§ **Aufgaben**
1 - Gib den Abschnitt aus dem Forenthread zu JBoss zwischen „at java.security.SecureClassLoader.defineClass(Unknown Source)“ und „at java.net.URLClassLoader$1.run(Unknown Source)“ einschließlich dieser beiden Stellen wortgetreu wieder.
2 - Welcher Wert war laut dem Beitrag von mayer vom 11. Aug 2005 im Forenthread zu JBoss nicht gesetzt?

§ **Textauszug**
◆ ◆ ◆ ◆ ◆ ◆ ◆
# JBoss



## mayer (10. Aug 2005)

Wenn ich meinen JBoss starte erhalte ich folgenden Fehler:

---------------------------------------------------------------------------------------------------------
Exception in thread "main" java.lang.UnsupportedClassVersionError: org/jboss/Mai
n (Unsupported major.minor version 48.0)
        at java.lang.ClassLoader.defineClass0(Native Method)
        at java.lang.ClassLoader.defineClass(Unknown Source)
        at java.security.SecureClassLoader.defineClass(Unknown Source)
        at java.net.URLClassLoader.defineClass(Unknown Source)
        at java.net.URLClassLoader.access$100(Unknown Source)
        at java.net.URLClassLoader$1.run(Unknown Source)
        at java.security.AccessController.doPrivileged(Native Method)
        at java.net.URLClassLoader.findClass(Unknown Source)
        at java.lang.ClassLoader.loadClass(Unknown Source)
        at sun.misc.Launcher$AppClassLoader.loadClass(Unknown Source)
        at java.lang.ClassLoader.loadClass(Unknown Source)
        at java.lang.ClassLoader.loadClassInternal(Unknown Source)
Drücken Sie eine beliebige Taste . . .
---------------------------------------------------------------------------------------------------------

Wie kann ich diesen Fehler beheben?? Kann mir jemand helfen??

mfg manuel


----------



## Bleiglanz (10. Aug 2005)

welche JVM?

welcher JBOSS?

1.5er code in 1.4er JVM?


----------



## mayer (11. Aug 2005)

Hab den Fehler schon. Der Wert für JAVA_HOME war nicht gesetzt.

Danke dennoch für deine Antwort.

mfg manuel


----------
◆ ◆ ◆ ◆ ◆ ◆ ◆
§ **Liste der Zeilen**
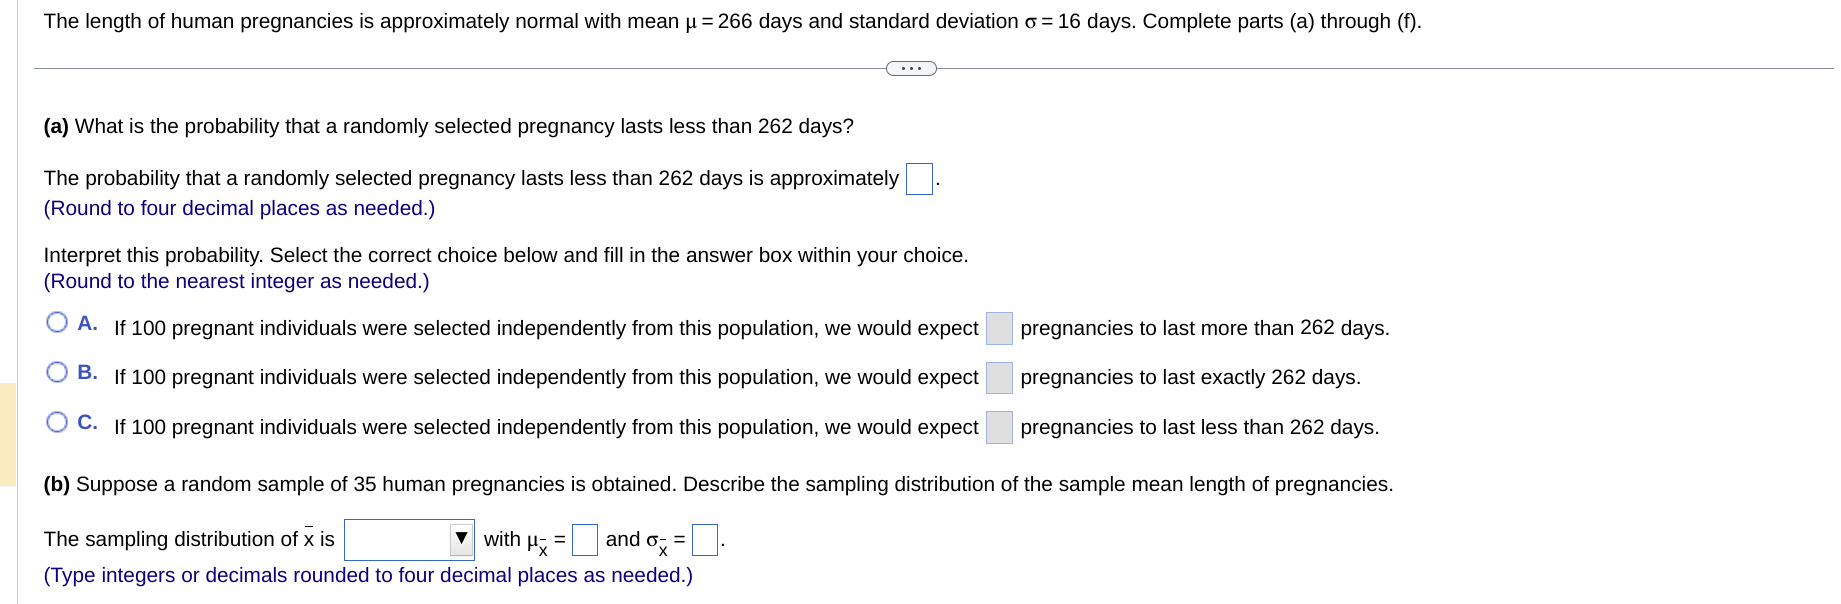Select the text of question part (a)
The image size is (1841, 604).
pyautogui.click(x=448, y=126)
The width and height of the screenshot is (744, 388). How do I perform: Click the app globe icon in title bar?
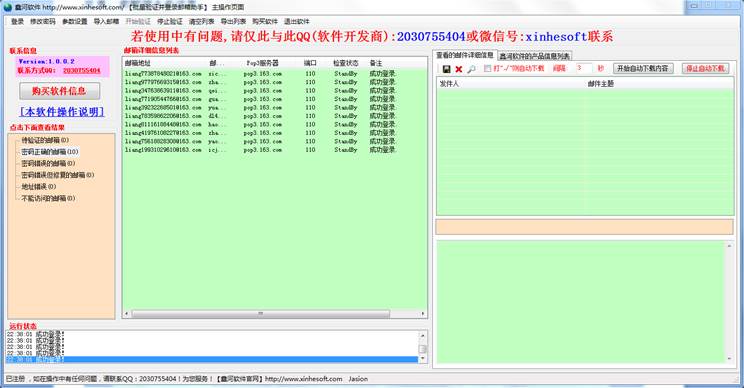point(8,7)
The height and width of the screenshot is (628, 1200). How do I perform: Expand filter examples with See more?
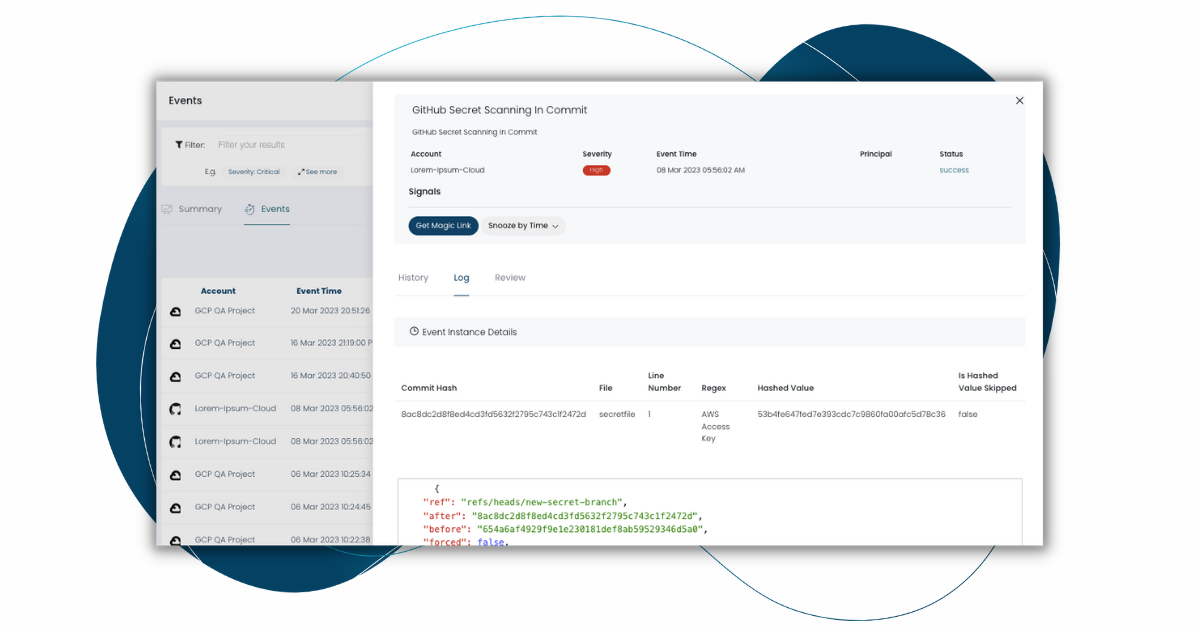pyautogui.click(x=317, y=172)
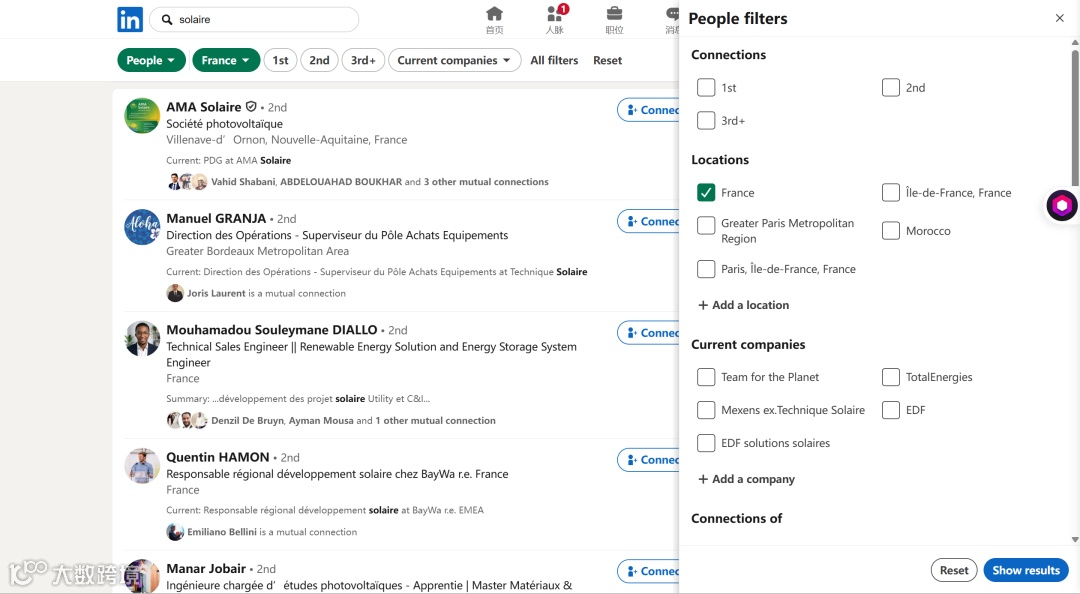Image resolution: width=1080 pixels, height=594 pixels.
Task: Click AMA Solaire profile logo
Action: point(142,116)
◆ ◆ ◆ ◆ ◆ ◆ ◆
§ **Antworten je Aufgabe**
1 -
at java.security.SecureClassLoader.defineClass(Unknown Source)
        at java.net.URLClassLoader.defineClass(Unknown Source)
        at java.net.URLClassLoader.access$100(Unknown Source)
        at java.net.URLClassLoader$1.run(Unknown Source)

2 - Der Wert für JAVA_HOME war nicht gesetzt.